[[ GIVEN TEXT, beginning ]]

Forum Moderators: Robert Charlton & goodroi

Message Too Old, No Replies

Pages Dropping Out of Big Daddy Index

Part 2

         

GoogleGuy

7:59 pm on May 8, 2006 (gmt 0)

WebmasterWorld Senior Member 10+ Year Member



Continued from: [webmasterworld.com...]


internetheaven, you said:

I had 20,300 pages showing for a site:www.example.com search yesterday and for the past month. Today it dropped to 509 but my traffic is still pretty constant. I normally get around 4,500 - 5,000 to that site per day and today I've already got 4,000.

So, either Google doesn't account for even a small percentage of my traffic (which I doubt) or the way Google stores information about my site has changed. i.e. the 20,300 pages are still there, Google will only tell me about 509 of them. As far as I can tell, I think the other pages have been supplemented.

That resonated with something that I was talking about with the crawl/index team. internetheaven, was that post about the site in your profile, or a different site? Your post aligns exactly with one thing I've seen in a couple ways. It would align even more if you were talking about a different site than the one in your profile. :) If you were talking about a different site, would mind sending the site name to bostonpubcon2006 [at] gmail.com with the subject line of "crawlpages" and the name of your site, plus the handle "internetheaven"? I'd like to check the theory.

[[ GIVEN TEXT, end ]]

COMPLETE THE FOLLOWING.
(1) In the forum thread, what subject line does GoogleGuy ask internetheaven to use in the email?
(2) Copy the forum thread word for word from "So, either Google" to "have been supplemented.".
Rely only on the forum thread above.

[[ DATA PROVIDED, beginning ]]

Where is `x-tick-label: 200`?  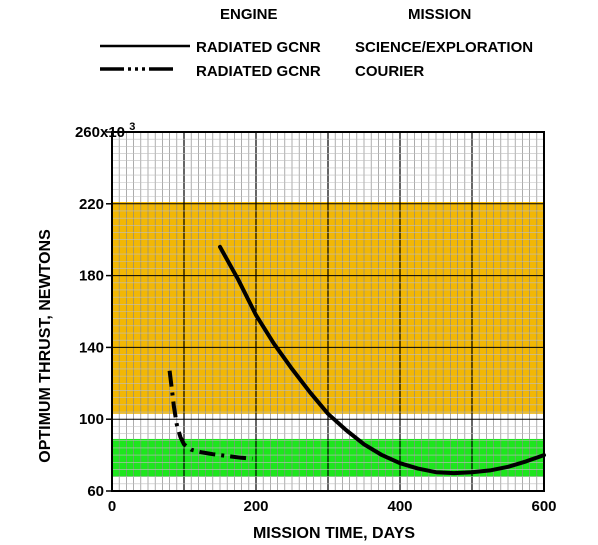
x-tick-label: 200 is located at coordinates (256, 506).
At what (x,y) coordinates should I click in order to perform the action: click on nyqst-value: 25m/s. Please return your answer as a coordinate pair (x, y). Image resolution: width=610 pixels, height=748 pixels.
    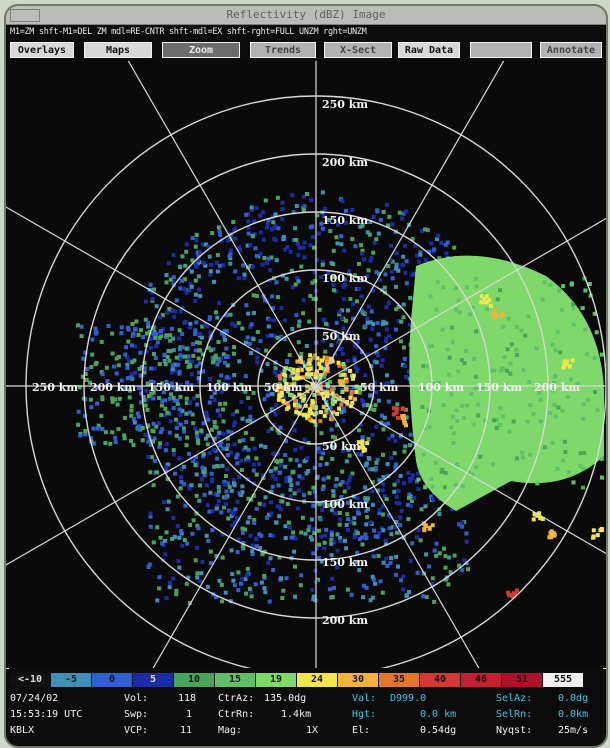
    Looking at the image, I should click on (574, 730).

[[ DATA PROVIDED, end ]]

RESPONSE LIST.
(1) "crawlpages"

(2)
So, either Google doesn't account for even a small percentage of my traffic (which I doubt) or the way Google stores information about my site has changed. i.e. the 20,300 pages are still there, Google will only tell me about 509 of them. As far as I can tell, I think the other pages have been supplemented.